The chronological jumps made perfect sense.
tldr, good slow ish paced action film.
Royal blood doesn't always wear a crown. Hanna is an incomprehensible pile of gibberish with great credentials: Joe Wright, who directed Atonement, reunites with one of its stars, Saoirse Ronan, the phenomenally talented teenager with the unpronounceable name, and the cast also includes Cate Blanchett and Eric Bana. The result is unbearable junk. What went wrong? Just about everything.
In the title role, Ms. Ronan plays a girl raised in a primitive cabin in the frozen wilderness near the Arctic Circle. In the first shot, she slaughters and disembowels an elk. No wonder she dreams of exploring the world beyond arrows and igloos. But something is wrong with Hanna. Her father (Mr. Bana) is an ex-CIA man protecting her from unknown perils, training her to be a perfect assassin with home-schooling from an encyclopedia and a book of fairy tales. When the time comes to send her away, he promises to meet her in Berlin (huh?) and jumps naked into the icy water, giving Mr. Bana another chance to wear as little as the law allows.
When Hanna crawls her way out of an air duct, she's in the middle of the Moroccan desert, pursued by a vicious, cold, mechanical redhead (Cate Blanchett with the worst Southern accent in the history of film), a C.I.A. operative who, years ago, killed Hanna's mother and spent the rest of her career tracking down Hanna and her father to finish the job. For reasons unclear, they seem to be threats to U.S. security.
Are you still with me?
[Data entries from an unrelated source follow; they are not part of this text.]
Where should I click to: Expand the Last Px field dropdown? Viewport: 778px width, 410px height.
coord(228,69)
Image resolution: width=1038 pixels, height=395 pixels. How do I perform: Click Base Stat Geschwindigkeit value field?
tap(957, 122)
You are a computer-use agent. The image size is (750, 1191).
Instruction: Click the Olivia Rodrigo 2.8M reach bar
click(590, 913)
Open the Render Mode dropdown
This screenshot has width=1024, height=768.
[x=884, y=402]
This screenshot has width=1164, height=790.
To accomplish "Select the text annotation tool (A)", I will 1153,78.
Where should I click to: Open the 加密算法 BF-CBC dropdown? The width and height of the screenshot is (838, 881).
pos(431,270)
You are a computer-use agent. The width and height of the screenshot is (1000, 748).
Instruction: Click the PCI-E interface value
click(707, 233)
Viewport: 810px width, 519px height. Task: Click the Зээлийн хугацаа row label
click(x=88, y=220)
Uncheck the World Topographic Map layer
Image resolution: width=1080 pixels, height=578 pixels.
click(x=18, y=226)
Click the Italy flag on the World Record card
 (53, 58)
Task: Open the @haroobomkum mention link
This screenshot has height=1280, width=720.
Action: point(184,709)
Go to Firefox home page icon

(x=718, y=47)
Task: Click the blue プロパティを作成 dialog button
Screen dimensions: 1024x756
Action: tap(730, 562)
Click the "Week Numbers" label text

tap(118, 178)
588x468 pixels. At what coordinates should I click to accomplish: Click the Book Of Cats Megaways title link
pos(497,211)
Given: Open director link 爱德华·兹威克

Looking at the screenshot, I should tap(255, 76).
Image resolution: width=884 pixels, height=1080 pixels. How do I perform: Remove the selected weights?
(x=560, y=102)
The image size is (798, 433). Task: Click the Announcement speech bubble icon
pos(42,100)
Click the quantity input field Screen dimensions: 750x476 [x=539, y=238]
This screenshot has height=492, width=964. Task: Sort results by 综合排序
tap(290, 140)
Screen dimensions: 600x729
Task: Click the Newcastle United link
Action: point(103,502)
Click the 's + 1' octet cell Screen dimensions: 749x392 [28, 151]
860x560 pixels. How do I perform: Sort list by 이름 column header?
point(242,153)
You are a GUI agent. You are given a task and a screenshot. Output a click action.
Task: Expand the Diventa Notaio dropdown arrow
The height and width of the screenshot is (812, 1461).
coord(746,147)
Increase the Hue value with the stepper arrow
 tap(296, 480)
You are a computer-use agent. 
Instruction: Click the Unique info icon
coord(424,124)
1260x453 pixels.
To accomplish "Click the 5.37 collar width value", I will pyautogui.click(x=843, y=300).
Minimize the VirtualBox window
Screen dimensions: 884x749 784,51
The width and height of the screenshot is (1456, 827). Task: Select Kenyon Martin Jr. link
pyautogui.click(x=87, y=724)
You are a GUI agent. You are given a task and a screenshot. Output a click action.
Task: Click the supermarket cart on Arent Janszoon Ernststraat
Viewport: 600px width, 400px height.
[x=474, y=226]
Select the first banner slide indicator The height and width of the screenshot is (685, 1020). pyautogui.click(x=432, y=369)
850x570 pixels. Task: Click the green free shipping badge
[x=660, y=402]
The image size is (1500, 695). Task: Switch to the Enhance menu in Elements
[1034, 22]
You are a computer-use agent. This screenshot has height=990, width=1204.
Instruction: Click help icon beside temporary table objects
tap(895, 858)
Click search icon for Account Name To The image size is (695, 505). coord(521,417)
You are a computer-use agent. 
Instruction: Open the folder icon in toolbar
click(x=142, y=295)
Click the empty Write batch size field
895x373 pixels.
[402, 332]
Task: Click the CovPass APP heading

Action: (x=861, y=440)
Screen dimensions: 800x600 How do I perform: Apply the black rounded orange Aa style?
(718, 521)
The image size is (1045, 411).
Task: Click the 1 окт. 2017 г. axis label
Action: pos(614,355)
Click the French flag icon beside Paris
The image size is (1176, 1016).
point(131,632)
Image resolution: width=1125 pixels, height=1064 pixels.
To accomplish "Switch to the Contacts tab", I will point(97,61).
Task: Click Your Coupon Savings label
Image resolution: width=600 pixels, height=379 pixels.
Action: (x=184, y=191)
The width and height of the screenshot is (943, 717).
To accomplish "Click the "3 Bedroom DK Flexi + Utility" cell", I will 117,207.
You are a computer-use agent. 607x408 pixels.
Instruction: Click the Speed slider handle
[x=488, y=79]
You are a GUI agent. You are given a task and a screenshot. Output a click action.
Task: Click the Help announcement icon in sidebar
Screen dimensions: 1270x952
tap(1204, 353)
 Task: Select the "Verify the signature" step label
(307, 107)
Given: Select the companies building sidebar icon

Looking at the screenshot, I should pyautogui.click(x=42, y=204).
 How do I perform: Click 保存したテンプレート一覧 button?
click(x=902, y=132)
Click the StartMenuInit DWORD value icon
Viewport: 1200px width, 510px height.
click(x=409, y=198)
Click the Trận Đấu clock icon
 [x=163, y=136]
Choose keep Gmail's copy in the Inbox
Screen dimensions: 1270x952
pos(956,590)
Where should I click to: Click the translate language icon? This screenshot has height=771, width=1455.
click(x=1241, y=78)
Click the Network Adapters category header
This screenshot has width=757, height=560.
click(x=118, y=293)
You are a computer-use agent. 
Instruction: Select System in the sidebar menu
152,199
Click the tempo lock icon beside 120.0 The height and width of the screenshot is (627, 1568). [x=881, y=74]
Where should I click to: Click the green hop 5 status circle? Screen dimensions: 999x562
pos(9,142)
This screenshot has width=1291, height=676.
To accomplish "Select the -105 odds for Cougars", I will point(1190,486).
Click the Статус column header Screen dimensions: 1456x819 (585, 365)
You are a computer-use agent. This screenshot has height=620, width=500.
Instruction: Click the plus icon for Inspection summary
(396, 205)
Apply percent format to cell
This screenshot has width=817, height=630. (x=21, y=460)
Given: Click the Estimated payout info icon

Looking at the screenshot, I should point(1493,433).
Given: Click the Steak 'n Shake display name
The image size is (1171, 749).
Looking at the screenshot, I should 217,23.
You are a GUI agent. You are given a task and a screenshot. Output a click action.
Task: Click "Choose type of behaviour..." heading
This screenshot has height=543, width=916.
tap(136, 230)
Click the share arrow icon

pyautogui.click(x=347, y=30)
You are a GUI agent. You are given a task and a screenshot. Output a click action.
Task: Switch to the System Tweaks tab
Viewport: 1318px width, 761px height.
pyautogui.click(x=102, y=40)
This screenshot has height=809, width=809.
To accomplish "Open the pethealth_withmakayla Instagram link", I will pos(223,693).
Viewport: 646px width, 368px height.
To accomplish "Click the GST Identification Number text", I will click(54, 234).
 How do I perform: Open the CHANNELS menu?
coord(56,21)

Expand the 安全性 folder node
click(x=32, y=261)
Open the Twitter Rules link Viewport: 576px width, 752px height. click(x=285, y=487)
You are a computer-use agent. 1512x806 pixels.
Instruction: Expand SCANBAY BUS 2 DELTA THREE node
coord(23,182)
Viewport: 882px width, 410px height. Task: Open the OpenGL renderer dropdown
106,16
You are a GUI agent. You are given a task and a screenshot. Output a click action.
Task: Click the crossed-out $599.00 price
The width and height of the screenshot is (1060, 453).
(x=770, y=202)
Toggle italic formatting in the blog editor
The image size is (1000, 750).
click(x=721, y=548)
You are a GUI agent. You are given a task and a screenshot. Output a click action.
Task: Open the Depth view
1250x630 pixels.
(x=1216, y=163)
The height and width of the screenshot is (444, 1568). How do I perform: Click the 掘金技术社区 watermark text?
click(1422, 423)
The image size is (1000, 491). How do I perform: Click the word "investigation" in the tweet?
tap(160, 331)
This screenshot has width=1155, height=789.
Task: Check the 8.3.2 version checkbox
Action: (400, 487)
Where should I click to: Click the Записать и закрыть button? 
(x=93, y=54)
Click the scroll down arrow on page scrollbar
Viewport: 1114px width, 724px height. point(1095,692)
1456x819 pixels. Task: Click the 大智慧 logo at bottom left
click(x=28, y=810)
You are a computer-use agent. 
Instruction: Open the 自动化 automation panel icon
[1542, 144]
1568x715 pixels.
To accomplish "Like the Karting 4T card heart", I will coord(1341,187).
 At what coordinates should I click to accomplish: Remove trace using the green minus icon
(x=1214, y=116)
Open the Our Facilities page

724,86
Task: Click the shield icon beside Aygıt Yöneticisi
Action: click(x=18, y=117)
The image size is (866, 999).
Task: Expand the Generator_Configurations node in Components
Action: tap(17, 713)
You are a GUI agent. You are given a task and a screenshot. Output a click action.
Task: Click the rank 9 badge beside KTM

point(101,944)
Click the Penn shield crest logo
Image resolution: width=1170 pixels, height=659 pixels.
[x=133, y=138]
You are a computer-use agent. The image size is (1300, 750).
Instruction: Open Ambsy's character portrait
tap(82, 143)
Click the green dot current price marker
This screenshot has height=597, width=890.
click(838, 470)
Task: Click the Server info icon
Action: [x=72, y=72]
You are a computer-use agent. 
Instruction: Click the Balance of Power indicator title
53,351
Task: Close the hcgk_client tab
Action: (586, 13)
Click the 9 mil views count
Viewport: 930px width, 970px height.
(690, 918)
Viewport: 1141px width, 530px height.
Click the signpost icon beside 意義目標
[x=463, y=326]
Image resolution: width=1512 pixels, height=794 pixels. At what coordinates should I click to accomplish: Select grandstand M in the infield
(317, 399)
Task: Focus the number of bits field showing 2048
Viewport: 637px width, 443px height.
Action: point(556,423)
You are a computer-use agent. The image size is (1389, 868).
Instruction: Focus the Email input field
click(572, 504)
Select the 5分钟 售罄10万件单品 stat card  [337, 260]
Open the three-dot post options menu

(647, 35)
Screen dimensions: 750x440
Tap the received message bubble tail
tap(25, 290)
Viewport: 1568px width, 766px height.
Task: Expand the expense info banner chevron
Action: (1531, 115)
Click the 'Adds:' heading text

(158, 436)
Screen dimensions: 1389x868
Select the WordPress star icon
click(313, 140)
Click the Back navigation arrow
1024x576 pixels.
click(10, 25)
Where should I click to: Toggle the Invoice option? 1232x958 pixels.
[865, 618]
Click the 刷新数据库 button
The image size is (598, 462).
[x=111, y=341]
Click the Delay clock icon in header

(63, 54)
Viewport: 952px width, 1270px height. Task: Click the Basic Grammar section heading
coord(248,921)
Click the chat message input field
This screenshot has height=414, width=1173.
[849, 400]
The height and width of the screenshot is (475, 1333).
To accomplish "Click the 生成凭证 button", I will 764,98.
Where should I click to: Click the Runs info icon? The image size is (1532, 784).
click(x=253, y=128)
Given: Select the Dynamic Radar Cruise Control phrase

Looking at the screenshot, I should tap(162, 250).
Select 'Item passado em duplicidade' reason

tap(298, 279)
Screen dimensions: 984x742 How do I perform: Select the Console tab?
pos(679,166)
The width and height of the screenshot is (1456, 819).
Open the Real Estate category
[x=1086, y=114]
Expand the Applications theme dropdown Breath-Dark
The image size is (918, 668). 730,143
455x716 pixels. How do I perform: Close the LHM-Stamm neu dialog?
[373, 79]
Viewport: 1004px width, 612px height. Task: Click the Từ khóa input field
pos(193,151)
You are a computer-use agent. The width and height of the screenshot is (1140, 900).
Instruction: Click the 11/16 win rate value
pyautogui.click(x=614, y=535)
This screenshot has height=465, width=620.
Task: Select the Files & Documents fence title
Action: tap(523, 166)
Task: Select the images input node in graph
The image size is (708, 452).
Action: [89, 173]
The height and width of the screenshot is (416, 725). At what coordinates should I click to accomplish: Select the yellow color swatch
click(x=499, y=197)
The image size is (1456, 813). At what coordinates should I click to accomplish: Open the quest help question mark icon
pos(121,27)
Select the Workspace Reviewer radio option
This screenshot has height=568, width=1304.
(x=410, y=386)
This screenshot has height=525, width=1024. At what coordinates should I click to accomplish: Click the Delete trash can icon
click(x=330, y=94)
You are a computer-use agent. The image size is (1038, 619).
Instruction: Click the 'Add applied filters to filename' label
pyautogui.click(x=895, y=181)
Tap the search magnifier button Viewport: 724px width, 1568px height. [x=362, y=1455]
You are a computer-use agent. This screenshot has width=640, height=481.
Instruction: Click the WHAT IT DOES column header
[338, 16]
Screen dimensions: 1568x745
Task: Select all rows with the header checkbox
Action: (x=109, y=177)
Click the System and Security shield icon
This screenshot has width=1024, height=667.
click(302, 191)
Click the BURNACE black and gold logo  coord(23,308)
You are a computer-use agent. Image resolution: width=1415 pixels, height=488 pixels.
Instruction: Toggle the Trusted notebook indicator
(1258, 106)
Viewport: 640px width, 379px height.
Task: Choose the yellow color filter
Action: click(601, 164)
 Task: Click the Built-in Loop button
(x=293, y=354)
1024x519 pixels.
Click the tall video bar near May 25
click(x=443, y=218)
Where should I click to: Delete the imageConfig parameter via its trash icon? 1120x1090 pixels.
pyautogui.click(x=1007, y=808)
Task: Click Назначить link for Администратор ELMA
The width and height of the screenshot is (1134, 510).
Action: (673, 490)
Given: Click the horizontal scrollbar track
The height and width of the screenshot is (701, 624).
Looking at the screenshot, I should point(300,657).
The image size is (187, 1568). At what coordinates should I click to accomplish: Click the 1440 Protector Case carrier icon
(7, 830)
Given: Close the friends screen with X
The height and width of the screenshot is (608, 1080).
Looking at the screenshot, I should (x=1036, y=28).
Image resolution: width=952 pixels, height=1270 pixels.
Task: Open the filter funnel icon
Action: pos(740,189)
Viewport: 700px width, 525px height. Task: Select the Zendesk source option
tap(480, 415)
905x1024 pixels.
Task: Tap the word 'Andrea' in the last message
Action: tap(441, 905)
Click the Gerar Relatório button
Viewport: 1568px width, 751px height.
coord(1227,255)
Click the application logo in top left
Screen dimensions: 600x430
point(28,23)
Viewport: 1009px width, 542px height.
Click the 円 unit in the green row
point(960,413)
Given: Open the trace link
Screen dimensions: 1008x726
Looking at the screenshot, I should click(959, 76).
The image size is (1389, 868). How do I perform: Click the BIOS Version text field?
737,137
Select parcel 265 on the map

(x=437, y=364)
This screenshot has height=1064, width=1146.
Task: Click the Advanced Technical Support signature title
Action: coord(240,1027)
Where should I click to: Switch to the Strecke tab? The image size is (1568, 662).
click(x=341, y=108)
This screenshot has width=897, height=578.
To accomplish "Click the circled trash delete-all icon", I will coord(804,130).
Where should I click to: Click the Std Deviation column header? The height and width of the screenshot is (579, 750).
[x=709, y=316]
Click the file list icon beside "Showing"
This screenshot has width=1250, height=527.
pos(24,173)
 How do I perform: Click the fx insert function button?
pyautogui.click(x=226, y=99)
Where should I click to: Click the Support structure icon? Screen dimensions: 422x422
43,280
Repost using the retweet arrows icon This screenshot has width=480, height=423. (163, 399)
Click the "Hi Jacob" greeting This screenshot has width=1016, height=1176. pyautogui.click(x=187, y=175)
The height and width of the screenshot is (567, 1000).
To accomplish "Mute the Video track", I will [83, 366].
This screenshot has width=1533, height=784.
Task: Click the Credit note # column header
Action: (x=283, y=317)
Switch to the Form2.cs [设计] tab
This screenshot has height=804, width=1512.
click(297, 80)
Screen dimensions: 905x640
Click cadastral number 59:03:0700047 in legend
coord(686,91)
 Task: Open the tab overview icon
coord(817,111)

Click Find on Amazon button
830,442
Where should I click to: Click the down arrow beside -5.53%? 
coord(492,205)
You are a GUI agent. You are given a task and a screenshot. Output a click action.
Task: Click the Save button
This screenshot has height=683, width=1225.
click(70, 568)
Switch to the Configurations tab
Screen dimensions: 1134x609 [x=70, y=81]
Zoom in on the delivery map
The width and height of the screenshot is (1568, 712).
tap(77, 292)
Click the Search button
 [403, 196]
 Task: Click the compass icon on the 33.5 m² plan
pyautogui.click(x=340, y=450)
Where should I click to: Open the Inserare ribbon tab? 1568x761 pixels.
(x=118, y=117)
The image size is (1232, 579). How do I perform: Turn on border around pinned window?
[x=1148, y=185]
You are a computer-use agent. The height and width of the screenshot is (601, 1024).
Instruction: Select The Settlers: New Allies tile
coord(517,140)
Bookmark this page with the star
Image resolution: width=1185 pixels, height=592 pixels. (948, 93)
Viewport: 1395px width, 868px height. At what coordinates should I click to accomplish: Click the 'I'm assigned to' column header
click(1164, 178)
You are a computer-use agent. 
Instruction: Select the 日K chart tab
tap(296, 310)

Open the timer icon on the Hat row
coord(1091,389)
While Dad strips down to swim in the ocean, Hanna mysteriously acquires a Bedouin robe and walks all the way to what looks like Afghanistan, speaking perfect Arabic. (Delusional geography is just one of the problems.) For a girl who has never left the forest, the world of electric teakettles, television and hotel swimming pools is a shock as she is captured and hunted by a gay assassin in tight shorts who drives fountain pens through his victim's jugular veins. Hanna stays in contact with Dad through postcards, although they have neither stamps nor postmarks. From Morocco, she makes her way to Spain on a motorcycle in time for a musical flamenco number, leaps from the tops of storage tanks wearing only sneakers and hops a barge, leaving a string of corpses behind. Her goal: to reach Berlin and find her father in a theme park replete with a Ferris wheel, dinosaurs and a Hansel and Gretel house run by an old clown who feeds her raw eggs. It takes almost the entire 105-minute running time to find out who (or what) Hanna is and why Ms. Blanchett wants to kill her, but if you are a true masochist who will sit through anything until the projector stops running, you'll have to find out for yourself.
Hanna is contrived, pretentious and not worth seeing even for the perverse pleasure of watching first-rate talents make second-rate fools of themselves. Maybe the movie was shot during Ms. Blanchett's acclaimed stage production of A Streetcar Named Desire, which might explain why she plays a machine gun-toting European secret agent who talks like Scarlett O'Hara, but not why she has an obsession with flossing and brushing her teeth before every homicide. Nothing else in the demented script by Seth Lochhead and David Farr would make one lick of sense even to Charlie Kaufman.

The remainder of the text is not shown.